◆ Exercise prompt
Only lines holding the word "computer" are wanted from the records; copy all of them.
───── Data to examine
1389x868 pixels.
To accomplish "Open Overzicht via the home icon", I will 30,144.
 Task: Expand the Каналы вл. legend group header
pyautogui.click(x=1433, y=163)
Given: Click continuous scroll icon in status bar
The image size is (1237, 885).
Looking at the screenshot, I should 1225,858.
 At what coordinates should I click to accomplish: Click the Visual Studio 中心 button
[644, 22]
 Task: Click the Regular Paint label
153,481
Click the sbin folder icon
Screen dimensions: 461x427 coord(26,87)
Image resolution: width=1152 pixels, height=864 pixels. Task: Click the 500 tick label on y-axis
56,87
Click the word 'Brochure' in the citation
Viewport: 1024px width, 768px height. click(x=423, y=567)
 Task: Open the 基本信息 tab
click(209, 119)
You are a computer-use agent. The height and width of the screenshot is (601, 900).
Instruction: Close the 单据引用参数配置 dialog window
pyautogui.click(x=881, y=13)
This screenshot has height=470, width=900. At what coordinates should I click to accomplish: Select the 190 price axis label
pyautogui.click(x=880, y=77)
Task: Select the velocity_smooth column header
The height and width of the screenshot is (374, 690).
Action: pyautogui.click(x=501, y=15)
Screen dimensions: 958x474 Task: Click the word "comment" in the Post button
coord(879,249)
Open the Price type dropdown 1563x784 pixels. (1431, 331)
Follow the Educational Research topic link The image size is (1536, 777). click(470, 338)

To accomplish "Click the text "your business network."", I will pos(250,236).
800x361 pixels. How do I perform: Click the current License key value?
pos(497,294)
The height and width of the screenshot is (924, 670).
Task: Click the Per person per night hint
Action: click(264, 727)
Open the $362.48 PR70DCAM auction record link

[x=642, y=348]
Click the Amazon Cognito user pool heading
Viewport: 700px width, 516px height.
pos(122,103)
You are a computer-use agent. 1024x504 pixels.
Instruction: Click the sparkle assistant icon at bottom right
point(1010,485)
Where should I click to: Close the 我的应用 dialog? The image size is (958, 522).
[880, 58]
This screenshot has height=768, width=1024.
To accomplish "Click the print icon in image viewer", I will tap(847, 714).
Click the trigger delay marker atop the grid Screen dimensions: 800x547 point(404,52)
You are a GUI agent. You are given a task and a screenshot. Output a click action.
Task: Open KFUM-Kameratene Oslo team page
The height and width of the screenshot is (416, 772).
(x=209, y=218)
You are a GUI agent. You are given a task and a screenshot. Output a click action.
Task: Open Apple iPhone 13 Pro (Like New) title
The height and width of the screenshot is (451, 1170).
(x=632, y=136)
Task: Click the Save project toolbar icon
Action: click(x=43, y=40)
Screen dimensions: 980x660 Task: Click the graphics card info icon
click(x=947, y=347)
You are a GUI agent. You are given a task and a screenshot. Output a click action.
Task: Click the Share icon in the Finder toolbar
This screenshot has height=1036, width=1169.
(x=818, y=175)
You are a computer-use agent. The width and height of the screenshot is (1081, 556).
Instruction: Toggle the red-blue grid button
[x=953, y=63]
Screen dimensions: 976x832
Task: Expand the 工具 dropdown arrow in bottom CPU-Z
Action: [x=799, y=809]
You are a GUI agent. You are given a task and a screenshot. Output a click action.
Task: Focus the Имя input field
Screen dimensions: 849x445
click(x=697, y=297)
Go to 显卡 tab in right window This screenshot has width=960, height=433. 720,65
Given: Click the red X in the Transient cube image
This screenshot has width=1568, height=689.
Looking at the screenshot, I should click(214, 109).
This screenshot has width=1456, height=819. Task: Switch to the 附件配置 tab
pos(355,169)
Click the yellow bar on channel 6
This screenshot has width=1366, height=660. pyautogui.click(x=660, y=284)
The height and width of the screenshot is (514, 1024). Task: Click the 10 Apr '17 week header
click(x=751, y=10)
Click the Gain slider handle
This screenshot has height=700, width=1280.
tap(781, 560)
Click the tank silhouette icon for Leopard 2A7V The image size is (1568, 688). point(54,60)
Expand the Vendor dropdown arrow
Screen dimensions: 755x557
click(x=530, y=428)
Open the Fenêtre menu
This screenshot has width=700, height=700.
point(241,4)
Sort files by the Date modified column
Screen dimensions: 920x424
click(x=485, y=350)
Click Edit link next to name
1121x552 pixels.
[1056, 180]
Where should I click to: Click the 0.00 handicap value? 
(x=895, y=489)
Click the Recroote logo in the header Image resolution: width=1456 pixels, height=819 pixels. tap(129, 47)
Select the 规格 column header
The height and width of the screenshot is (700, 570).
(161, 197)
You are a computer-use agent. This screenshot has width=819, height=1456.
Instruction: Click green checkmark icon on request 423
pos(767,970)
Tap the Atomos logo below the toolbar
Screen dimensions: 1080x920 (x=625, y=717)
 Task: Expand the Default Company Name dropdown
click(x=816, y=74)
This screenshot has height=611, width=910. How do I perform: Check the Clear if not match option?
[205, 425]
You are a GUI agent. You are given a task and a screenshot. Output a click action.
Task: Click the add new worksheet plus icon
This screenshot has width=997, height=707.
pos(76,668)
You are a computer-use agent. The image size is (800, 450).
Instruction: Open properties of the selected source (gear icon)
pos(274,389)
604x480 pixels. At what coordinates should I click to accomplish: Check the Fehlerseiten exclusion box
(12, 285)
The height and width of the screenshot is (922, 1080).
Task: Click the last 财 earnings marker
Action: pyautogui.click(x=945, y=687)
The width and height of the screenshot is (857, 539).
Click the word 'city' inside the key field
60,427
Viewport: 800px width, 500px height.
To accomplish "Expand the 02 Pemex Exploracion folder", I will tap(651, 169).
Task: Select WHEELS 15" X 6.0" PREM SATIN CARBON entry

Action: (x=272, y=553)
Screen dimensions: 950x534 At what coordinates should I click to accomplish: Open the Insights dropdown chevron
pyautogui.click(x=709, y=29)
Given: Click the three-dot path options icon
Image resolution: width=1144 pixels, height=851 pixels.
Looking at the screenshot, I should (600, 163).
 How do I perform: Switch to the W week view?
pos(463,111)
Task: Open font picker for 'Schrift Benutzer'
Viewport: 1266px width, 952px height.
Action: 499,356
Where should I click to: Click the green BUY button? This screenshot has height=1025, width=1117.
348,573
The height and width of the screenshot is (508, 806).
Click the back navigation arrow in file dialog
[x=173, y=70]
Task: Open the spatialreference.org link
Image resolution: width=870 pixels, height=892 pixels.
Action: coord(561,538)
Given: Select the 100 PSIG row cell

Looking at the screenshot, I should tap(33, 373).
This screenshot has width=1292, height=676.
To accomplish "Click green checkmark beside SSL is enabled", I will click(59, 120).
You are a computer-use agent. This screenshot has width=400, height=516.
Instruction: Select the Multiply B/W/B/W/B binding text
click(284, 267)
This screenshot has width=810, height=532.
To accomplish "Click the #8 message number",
──────────
◆ Answer section
You are a computer-use agent. The height and width of the screenshot is (601, 900).
You are a computer-use agent. 1024x504 pixels.
You are a computer-use agent. The width and height of the screenshot is (1081, 556).
You are a computer-use agent. This screenshot has width=819, height=1456.
You are a computer-use agent. The image size is (800, 450).
You are a computer-use agent. This screenshot has width=400, height=516.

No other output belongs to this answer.